TASK OBJECTIVE
In the passage on columnar databases below, reproduce word for word the portion between "Option 2: Columnar" and "of Solana data.", inclusive.

Start of SOURCE EXTRACT

Option 2: Columnar Databases

Columnar databases are optimized for analytical queries, aggregations, and high-volume time-series data. If you need to index several billion transactions, columnar databases like ClickHouse or Cassandra are your best option. Use ClickHouse when you need real-time analytical queries on large datasets — it’s optimized for fast reads, aggregations, and time-series analysis. Use Cassandra when you need extremely high write throughput, effortless horizontal scaling and high fault tolerance. This makes it ideal for continuously ingesting massive volumes of Solana data.

Implementation example:

We will show how to store token transfers in a ClickHouse database. For this purpose, create a table that uses the MergeTree table engine. It is designed for high ingest rates, so it’s ideal for indexing. Use this command: 
CREATE TABLE token_transfers (
    block_time DateTime,
    slot UInt64,
    signature FixedString(64),
    token_mint FixedString(32),
    source_address FixedString(32),
    destination_address FixedString(32),
    amount UInt64,
    decimals UInt8,
    program_id FixedString(32),
    date Date DEFAULT toDate(block_time)

End of SOURCE EXTRACT
Start of GIVEN INFORMATION

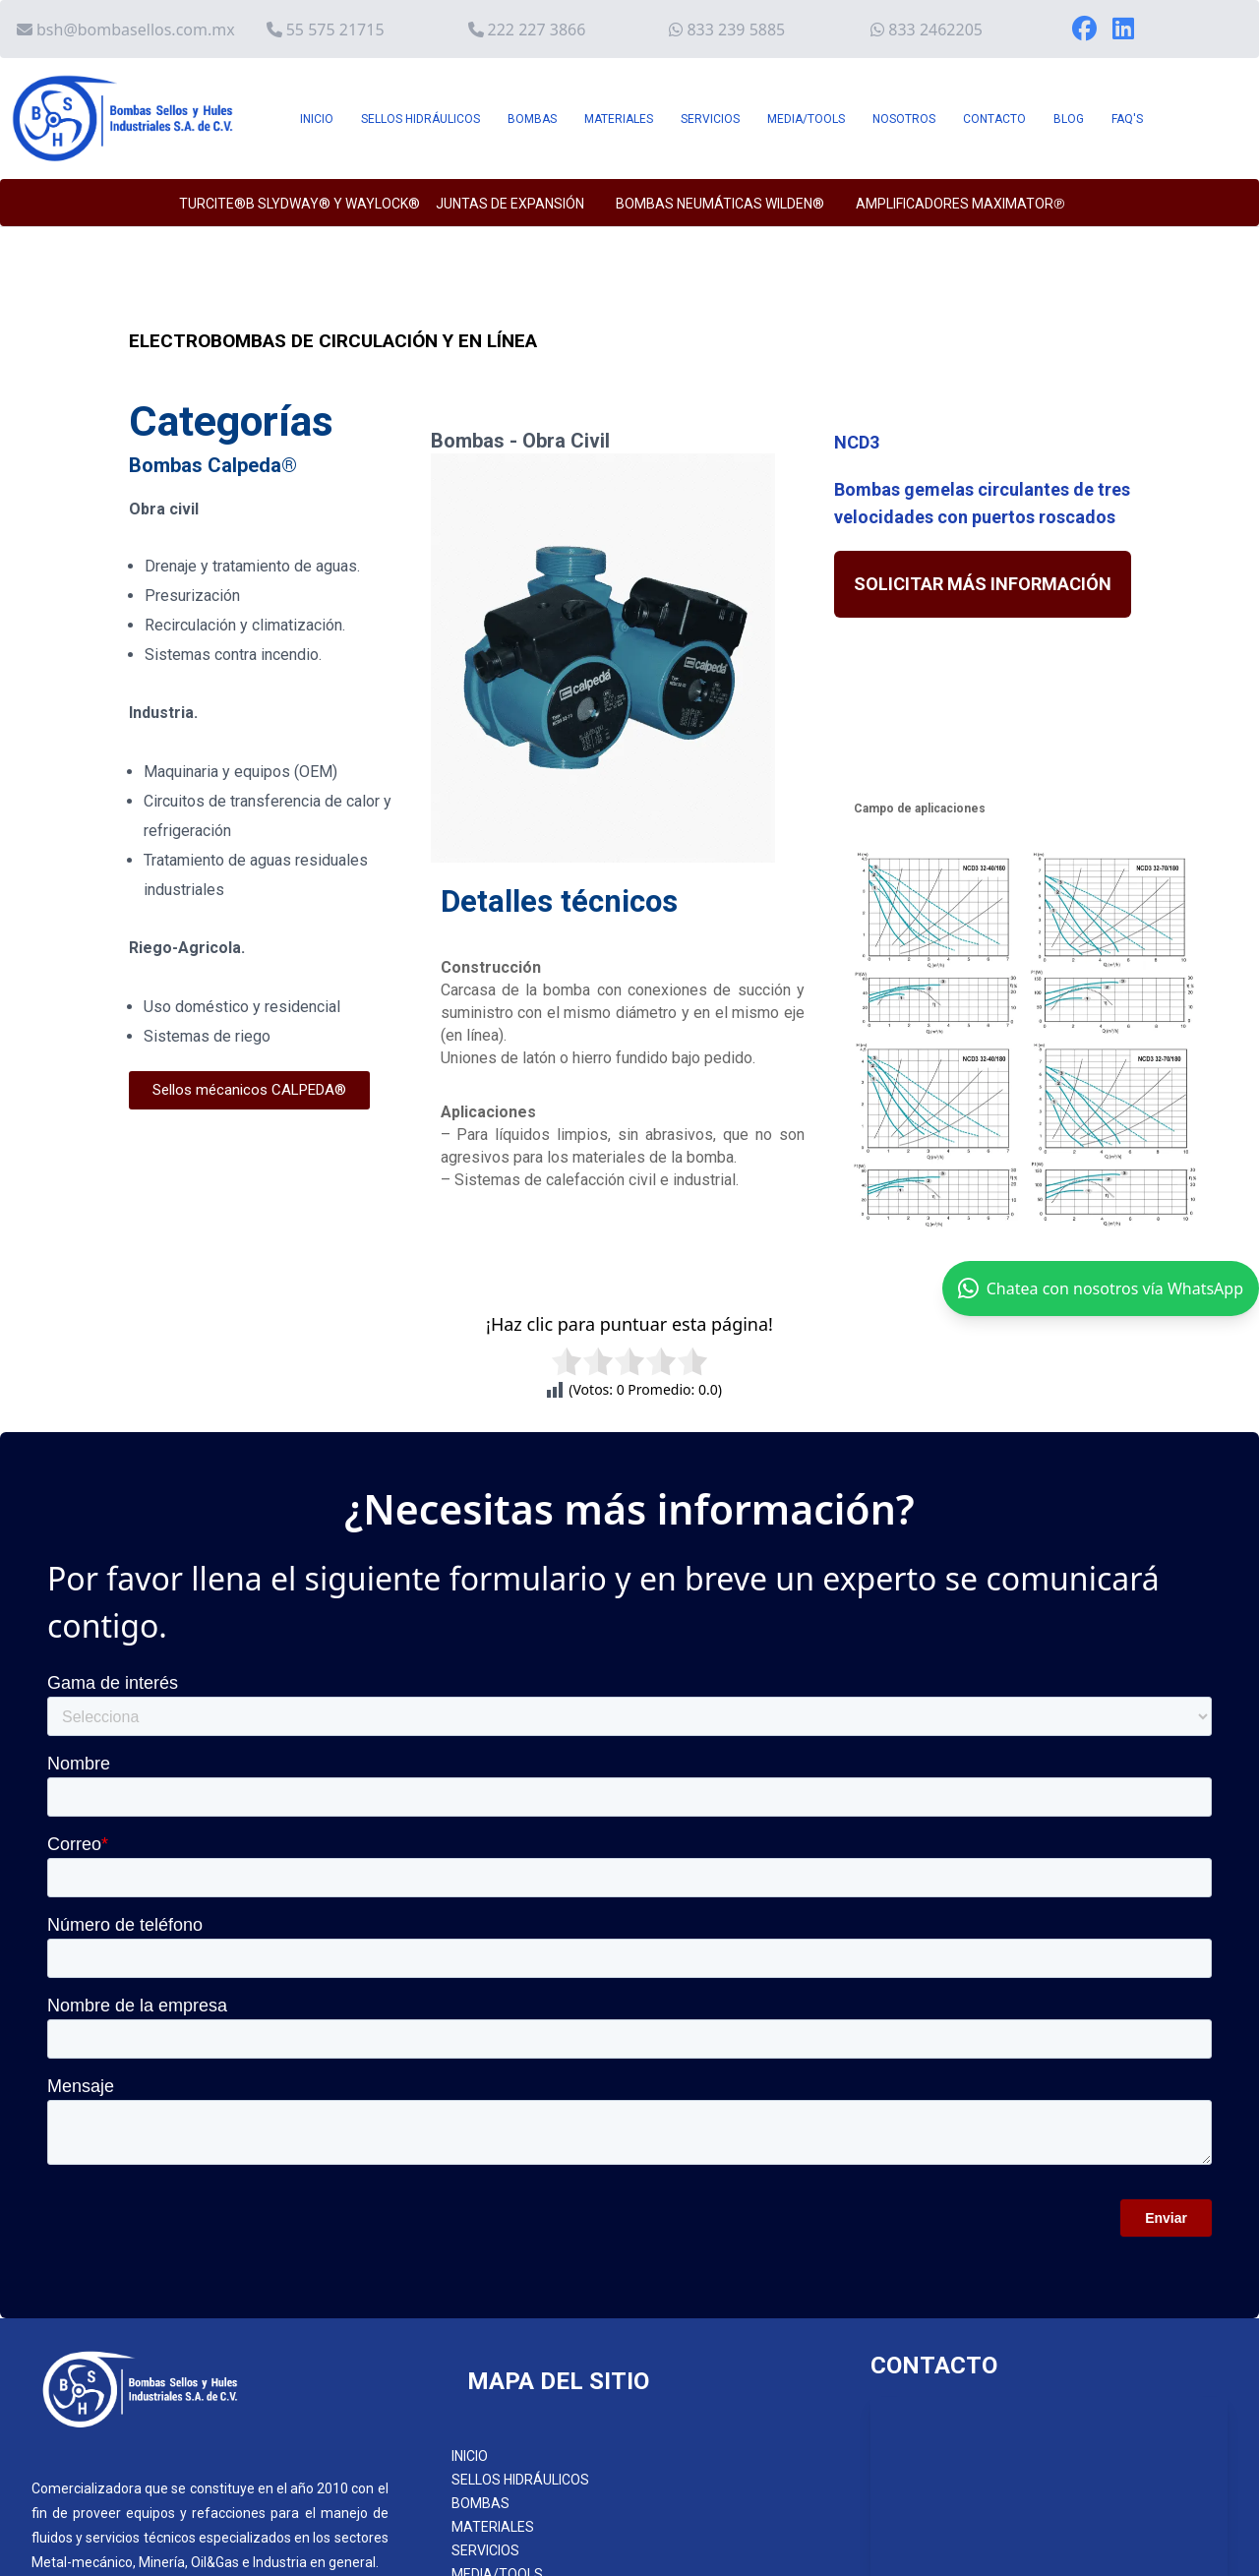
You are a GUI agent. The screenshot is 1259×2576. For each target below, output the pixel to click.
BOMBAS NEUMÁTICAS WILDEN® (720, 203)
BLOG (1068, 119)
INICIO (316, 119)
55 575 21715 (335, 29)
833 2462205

End of GIVEN INFORMATION

EXERCISE SOLUTION
Option 2: Columnar Databases

Columnar databases are optimized for analytical queries, aggregations, and high-volume time-series data. If you need to index several billion transactions, columnar databases like ClickHouse or Cassandra are your best option. Use ClickHouse when you need real-time analytical queries on large datasets — it’s optimized for fast reads, aggregations, and time-series analysis. Use Cassandra when you need extremely high write throughput, effortless horizontal scaling and high fault tolerance. This makes it ideal for continuously ingesting massive volumes of Solana data.